Live Review: KMFDM [02 Academy, London] July 18, 2009

By July 24, 2009 January 13th, 2017 Live

In town to celebrate 25 years of “conceptual continuity” as well as new album ‘Blitz’, KMFDM are, yep, you’ve guessed, doing it again. Before we bear witness to KMFDM’s ultra-heavy beat, London boys (and gal) Alterred get their chance to unleash merry Hell.


Dressed to oppress and led by ringmaster Mikey in Heath Ledger/Joker garb, Alterred open with the full-on psychodrama of ‘Emily‘, its tortured soul ripped straight from the mind of Tim Burton and given beautiful, fragile flesh. As a be-goggled engineer attempts to fix a wind-up doll (no, really), Alterred‘s theatrical elements take one step closer to becoming a fully realised element of their show. Previous shows with London After Midnight and a notable set at top London club Antichrist have enabled the band to streamline their set resulting in an amphetamine rush of raw energy that never falters once as they storm through ‘Predator‘ and ‘Nothing Less Than Violence‘. It’s EBM, Jim, but not as we know it, Mikey’s RAWK vocals firmly grounding their sound to provide something a lot more substantial than most bands have to offer. As Alterred bid farewell with ‘Sex, Death Or Money‘ and the living doll has her wind-up mechanism torn apart by a passing mental patient (again, really), the gift of retrospection will illustrate this to be one of the evenings highlights.
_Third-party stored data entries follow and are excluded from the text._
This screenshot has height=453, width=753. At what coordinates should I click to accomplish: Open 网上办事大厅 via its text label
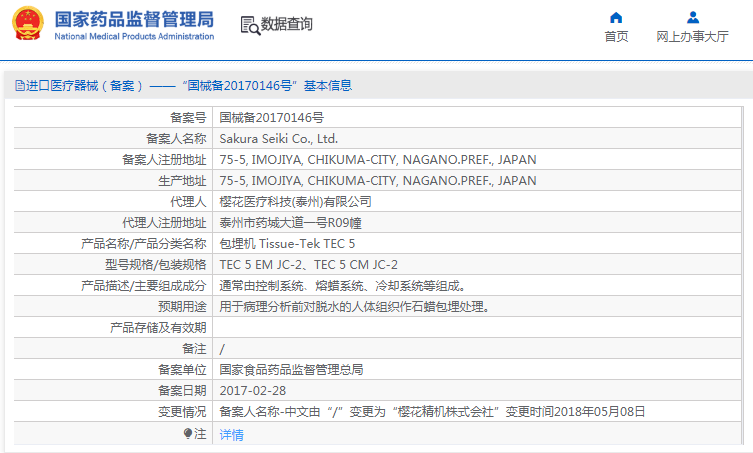pyautogui.click(x=692, y=37)
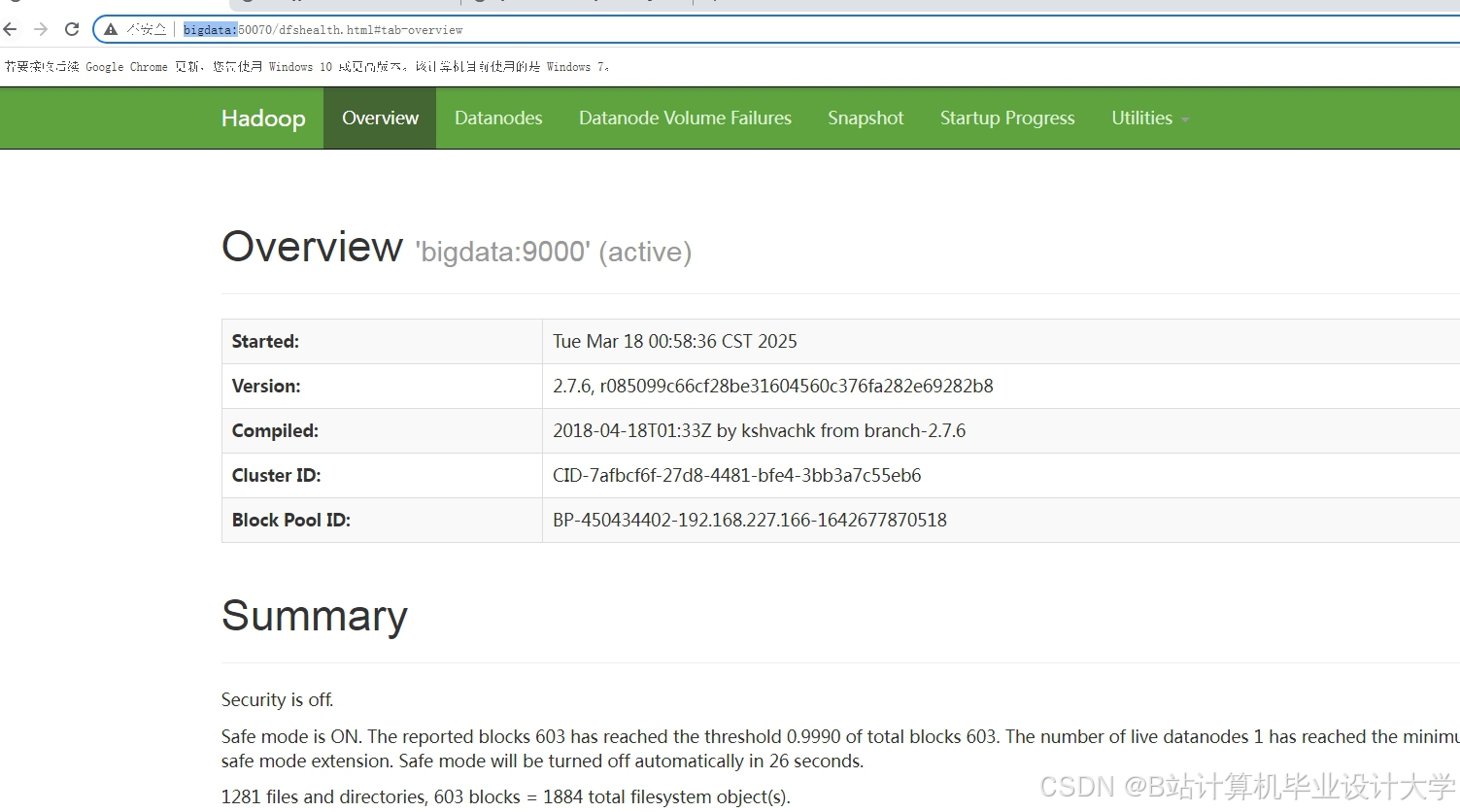Open the Datanode Volume Failures page
The image size is (1460, 812).
685,118
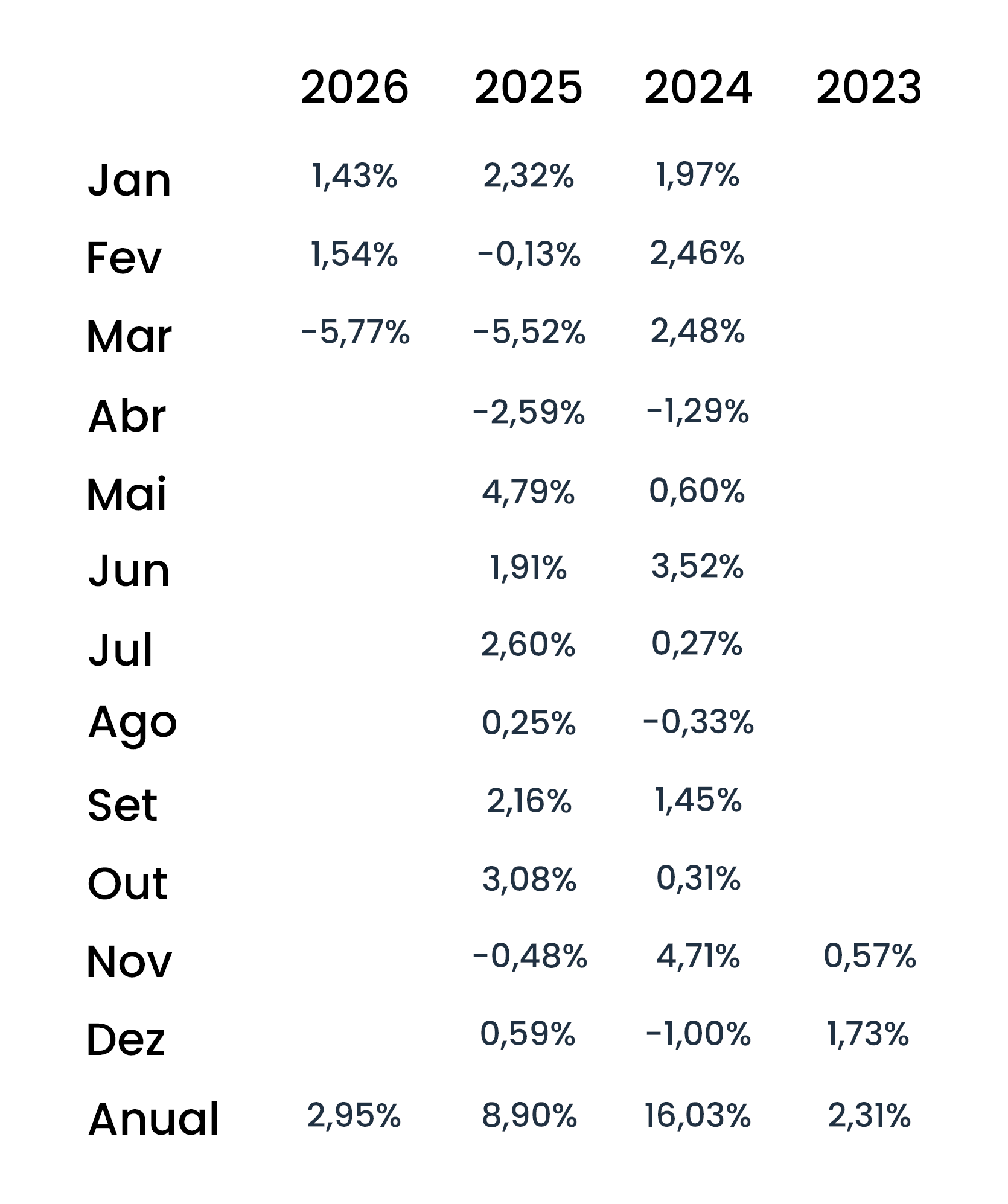1008x1204 pixels.
Task: Click the 2025 column header
Action: (x=528, y=88)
The baffling inclusion of Trauma Pet on the bill is, by far, the biggest faux pas of the night; a band so anodyne they make Republica sound like Cannibal Corpse, their set bears little resemblance to anything other than some kind of musical coma. Smelling salts of the cider variety assist vaguely in helping the next half hour pass as uneventfully as possible before the opening notes of KMFDM‘s bombastic ‘D.I.Y.‘ immediately shakes the audience from their apathy. Led, as always, by Sasha Konietzko and Lucia Cifarelli, KMFDM have gained a stable backdrop of musicians in guitarists Steve White and Jules Hodgson, and drummer Andy Selway, but it’s perhaps this stability that has resulted in a less experimental, more balls-out, metal sound when it comes to live shows. Awesome for when they’re blazing through jackhammer belters like ‘Son Of A Gun‘ and ‘Drug Against War‘, perfectly acceptable when it comes to the sturdy riffs of ‘WWIII‘ and ‘Hau Ruck‘, but after a while it all veers somewhat close to the one-dimensional and leaves them nowhere to go other than making ‘Godlike‘ sound like it’s been performed by Slayer. Which, I’m sure, was never the original intention. Or was it? Damn you post-modernism! And whilst I may have been the toughest critic to sate, most folks appeared to have a stonkingly good time and even a miserable fucker like myself can appreciate that ‘Megalomaniac‘ was, by far, KMFDM‘s finest moment of the night.